▶ _Source text_:

INDIANAPOLIS — Physical health and fitness is annually one of the top resolutions for the new year.
Unfortunately, research shows about 80% of people will give up on their resolutions by the end of February. To help beat the burnout we talked to two experts, a clinical dietician and an exercise physiologist about the things people can do to keep up with their resolutions for the long haul.
One of the first lessons according to IU Health Clinical Dietician Garret Swisher is that it’s important to make your goals realistic and achievable. Swisher says generally, a person can get more benefits out of their resolutions if they start with smaller achievable goals in the beginning, then build their way up as they go.
“Instead of saying, ‘hey I want to lose 15 pounds,’ focus on healthy habits that you can realistically actually do. [Tell yourself] ‘hey, I’m going to eat more at home, or focus on delegating more time to my diet and actually preparing meals.’ Maybe you want to eat more as a family. Something other than focusing on weight loss per say is usually going to be more achievable,” Swisher said.
Another roadblock people run into on their fitness journey is expecting results to come right away. Often the lack of results can discourage people and lead them to giving up all together.
Exercise physiologist Shaylin Pachciarz says focusing on the process more so than the results is generally better for sustaining goals. She adds that placing time limits on yourself, especially unrealistic ones (like losing 30 pounds in 30 days) can be detrimental.
“Go into it knowing you need to be patient, results take time. If you feel like you’ve gotten results or plateaued, that may be an opportunity you could say to change up your routine or increase your repetitions or your time. Your body is so good at adapting. Usually if you’re plateauing, you need to change something,” she said.
Bottom line, both say real change takes time. Persistence and consistency is key. They also add that if you dwell to long on setbacks (which always happen) it makes it harder to recover and continue on with your goals.
Swisher also says when it comes to diet, the one thing you can do that will make the biggest impact is to spend more time preparing meals yourself.

▶ _Problem_: From the fitness resolutions article, reproduce word for word the part that opens with the words containing "INDIANAPOLIS — Physical" and closes with "as they go.". Rely on the fitness resolutions article alone.

▶ _Entries shown_:
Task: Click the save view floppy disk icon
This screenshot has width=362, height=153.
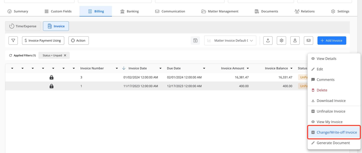Action: pyautogui.click(x=195, y=41)
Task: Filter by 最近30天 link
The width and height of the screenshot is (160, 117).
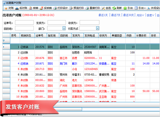Action: click(x=129, y=15)
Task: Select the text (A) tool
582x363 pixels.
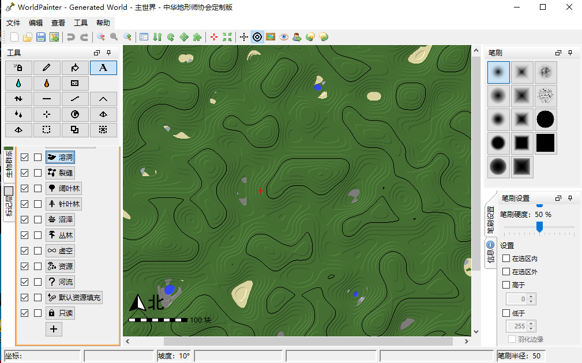Action: [x=103, y=68]
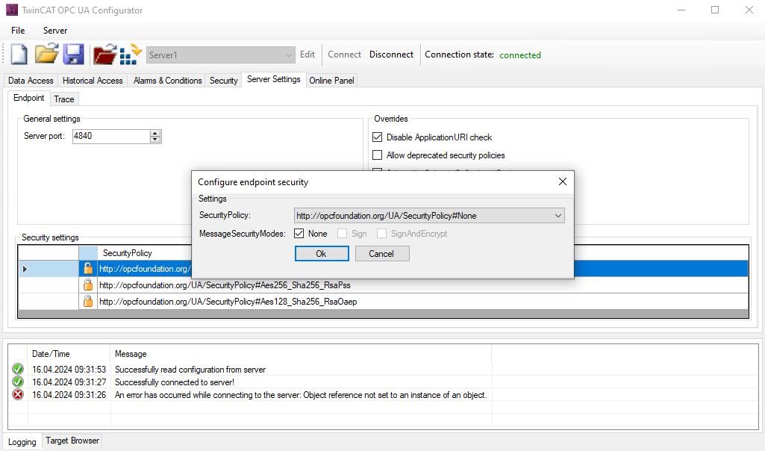Open the SecurityPolicy dropdown

point(558,216)
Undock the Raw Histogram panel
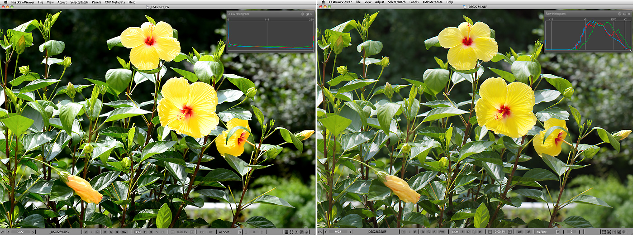The width and height of the screenshot is (633, 235). tap(624, 14)
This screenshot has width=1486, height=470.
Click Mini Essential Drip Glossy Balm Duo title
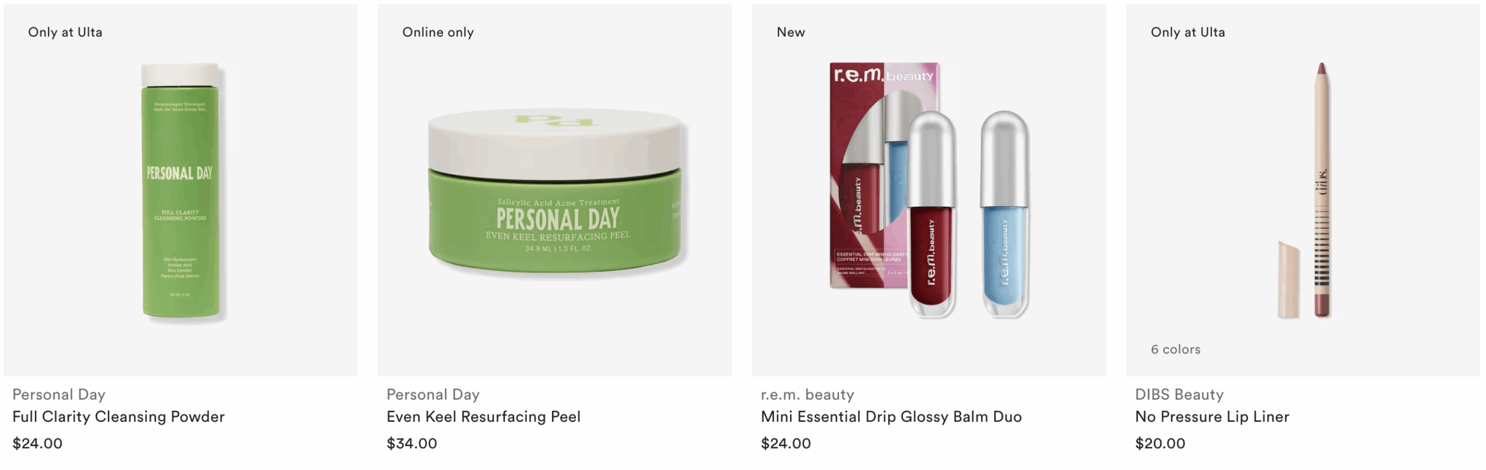(x=891, y=417)
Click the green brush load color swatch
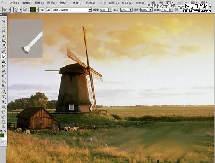This screenshot has height=163, width=215. (33, 10)
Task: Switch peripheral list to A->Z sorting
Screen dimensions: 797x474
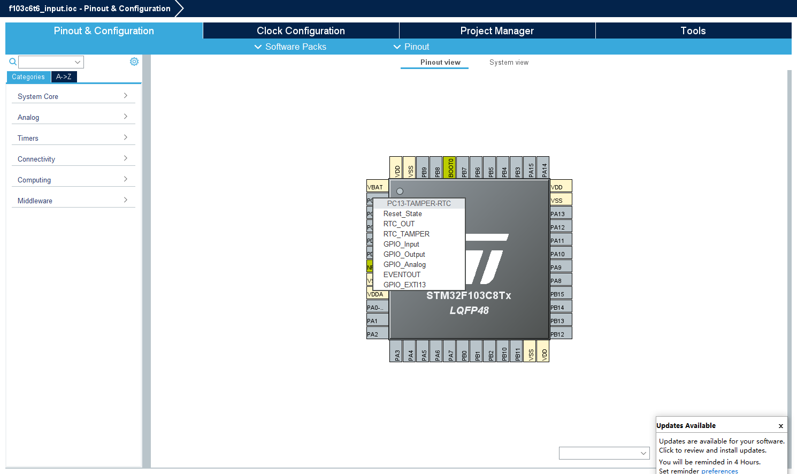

▶ _Reply_:
INDIANAPOLIS — Physical health and fitness is annually one of the top resolutions for the new year.
Unfortunately, research shows about 80% of people will give up on their resolutions by the end of February. To help beat the burnout we talked to two experts, a clinical dietician and an exercise physiologist about the things people can do to keep up with their resolutions for the long haul.
One of the first lessons according to IU Health Clinical Dietician Garret Swisher is that it’s important to make your goals realistic and achievable. Swisher says generally, a person can get more benefits out of their resolutions if they start with smaller achievable goals in the beginning, then build their way up as they go.